創造性を解放!RPAで単調な業務からの解放
RPAの導入は、従業員の創造性と職務満足度を高める効果もあります。
単純で繰り返し行われるタスクをRPAが担うことで、従業員はより高度な分析や戦略立案、創造的な作業に集中することができるからです。
これにより、従業員は自らのスキルと能力を最大限に活用し、より価値のある業務に貢献することが可能になります。

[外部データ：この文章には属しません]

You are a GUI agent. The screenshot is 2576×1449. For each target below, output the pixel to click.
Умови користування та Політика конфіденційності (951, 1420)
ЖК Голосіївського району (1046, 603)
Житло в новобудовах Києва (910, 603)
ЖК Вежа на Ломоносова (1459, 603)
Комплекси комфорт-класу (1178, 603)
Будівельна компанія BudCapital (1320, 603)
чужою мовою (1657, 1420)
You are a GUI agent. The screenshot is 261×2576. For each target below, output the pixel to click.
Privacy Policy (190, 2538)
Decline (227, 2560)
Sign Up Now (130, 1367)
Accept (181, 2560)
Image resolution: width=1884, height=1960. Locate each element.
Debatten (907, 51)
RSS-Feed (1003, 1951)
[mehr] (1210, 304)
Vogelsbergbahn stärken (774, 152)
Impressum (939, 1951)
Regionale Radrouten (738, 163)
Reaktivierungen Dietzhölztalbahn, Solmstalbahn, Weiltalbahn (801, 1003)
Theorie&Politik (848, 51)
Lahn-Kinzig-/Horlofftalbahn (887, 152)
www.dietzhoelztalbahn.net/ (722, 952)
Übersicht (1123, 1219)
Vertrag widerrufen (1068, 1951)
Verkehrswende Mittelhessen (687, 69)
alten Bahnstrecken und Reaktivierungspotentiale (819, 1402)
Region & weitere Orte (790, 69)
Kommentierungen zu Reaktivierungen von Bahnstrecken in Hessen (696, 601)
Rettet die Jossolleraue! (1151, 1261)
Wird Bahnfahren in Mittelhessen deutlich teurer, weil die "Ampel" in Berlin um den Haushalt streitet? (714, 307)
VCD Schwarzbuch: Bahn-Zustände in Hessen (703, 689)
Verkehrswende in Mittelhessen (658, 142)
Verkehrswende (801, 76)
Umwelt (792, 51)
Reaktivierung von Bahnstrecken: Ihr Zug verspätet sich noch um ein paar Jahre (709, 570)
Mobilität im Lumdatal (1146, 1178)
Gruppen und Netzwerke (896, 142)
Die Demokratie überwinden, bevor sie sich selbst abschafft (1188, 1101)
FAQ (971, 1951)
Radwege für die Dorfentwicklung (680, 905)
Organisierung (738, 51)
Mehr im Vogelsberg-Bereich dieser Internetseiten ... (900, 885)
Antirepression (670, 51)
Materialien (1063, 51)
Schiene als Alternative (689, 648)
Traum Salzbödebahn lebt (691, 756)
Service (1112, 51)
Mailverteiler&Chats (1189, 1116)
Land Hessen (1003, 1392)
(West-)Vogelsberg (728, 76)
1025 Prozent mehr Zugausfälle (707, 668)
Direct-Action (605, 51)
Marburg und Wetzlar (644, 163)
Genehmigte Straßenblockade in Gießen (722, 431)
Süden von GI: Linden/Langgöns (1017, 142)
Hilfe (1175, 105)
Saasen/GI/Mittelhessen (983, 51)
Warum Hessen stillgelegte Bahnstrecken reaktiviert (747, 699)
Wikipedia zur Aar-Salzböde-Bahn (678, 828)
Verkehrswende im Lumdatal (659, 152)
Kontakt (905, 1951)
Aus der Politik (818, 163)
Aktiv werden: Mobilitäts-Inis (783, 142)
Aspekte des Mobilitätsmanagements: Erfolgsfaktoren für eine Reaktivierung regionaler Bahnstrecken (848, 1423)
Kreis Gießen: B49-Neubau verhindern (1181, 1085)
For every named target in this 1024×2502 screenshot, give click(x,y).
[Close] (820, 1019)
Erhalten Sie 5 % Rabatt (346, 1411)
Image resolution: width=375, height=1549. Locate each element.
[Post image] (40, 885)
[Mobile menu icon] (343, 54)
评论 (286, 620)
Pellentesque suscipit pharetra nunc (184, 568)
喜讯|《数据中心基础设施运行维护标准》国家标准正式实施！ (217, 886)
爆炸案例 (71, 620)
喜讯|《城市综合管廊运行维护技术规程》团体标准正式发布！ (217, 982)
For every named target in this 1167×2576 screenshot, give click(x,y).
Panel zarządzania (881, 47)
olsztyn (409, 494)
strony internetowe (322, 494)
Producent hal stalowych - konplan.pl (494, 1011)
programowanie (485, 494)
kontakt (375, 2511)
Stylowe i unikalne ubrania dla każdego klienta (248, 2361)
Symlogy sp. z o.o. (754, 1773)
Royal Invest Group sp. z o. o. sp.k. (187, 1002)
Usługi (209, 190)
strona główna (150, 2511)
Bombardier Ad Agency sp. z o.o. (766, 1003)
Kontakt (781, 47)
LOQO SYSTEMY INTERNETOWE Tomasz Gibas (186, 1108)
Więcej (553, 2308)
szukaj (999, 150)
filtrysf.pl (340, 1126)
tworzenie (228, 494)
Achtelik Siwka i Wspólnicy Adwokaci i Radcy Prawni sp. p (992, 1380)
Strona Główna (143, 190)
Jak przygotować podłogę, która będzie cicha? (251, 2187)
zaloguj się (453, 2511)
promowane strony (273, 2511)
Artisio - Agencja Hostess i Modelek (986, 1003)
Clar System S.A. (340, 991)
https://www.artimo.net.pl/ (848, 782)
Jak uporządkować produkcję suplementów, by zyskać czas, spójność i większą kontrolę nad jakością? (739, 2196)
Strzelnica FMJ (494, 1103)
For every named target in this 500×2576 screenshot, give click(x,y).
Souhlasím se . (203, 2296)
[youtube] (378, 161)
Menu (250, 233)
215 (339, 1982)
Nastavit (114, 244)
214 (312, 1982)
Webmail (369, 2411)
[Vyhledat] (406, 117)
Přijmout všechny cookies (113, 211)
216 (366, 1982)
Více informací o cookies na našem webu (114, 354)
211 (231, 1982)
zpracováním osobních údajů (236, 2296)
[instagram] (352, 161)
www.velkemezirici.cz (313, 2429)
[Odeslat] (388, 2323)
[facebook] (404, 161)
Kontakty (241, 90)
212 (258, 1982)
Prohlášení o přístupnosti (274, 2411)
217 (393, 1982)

また、繰り返しのルーチン作業から解放されることで職場のストレスが減少し、職務満足度が向上することも、企業側にとってもメリットが大きいのではないでしょうか。
【2023年最新】国内シェアが多いRPAツール7選
大手・中小企業関わらずRPAツールを導入するメリットがあることは、ご理解いただけたでしょうか。
以下では、どんなRPAツールが良いのか分からない方のために、国内シェアが高いRPAツールを7製品ご紹介します。
第1位:Winactor
国内シェア第1位の「WinActor」はNTTデータが提供する国産RPAツールです。
WinActorのRPAツールは、Windows端末での操作をロボットが学習し、自動化する機能を持っています。
ERPやOCRといった多種多様なアプリケーションとの連携が可能であり、ユーザーインターフェースの使いやすさが特徴です。
また、コーディング技術は不要で、ITスキルがあればエンジニア不在でもシナリオ作成が可能です。
しかし、他のツールと比較して料金が高めなので、費用対効果を計算した上で導入を検討する必要があります。
第2位:BizRobo!
国内シェア2位の「BizRobo!」は低コストで無制限にスケール可能なソフトウェアロボットで、ローコード開発が可能です。
これにより非IT人材でもロボットの開発に参加でき、外部アプリケーションとの連携が容易になります。
また権限管理や実行抑制が可能で、管理機能も充実しています。
一方で、月額使用料が高い点は考慮すべきで、コストに見合ったロボットの稼働時間が想定される業務があるかどうかの検討が必要です。
第3位:UiPath
国内シェア3位の「UiPath」は世界的に有名なRPAツールで、その柔軟性とスケールの広がりが特徴です。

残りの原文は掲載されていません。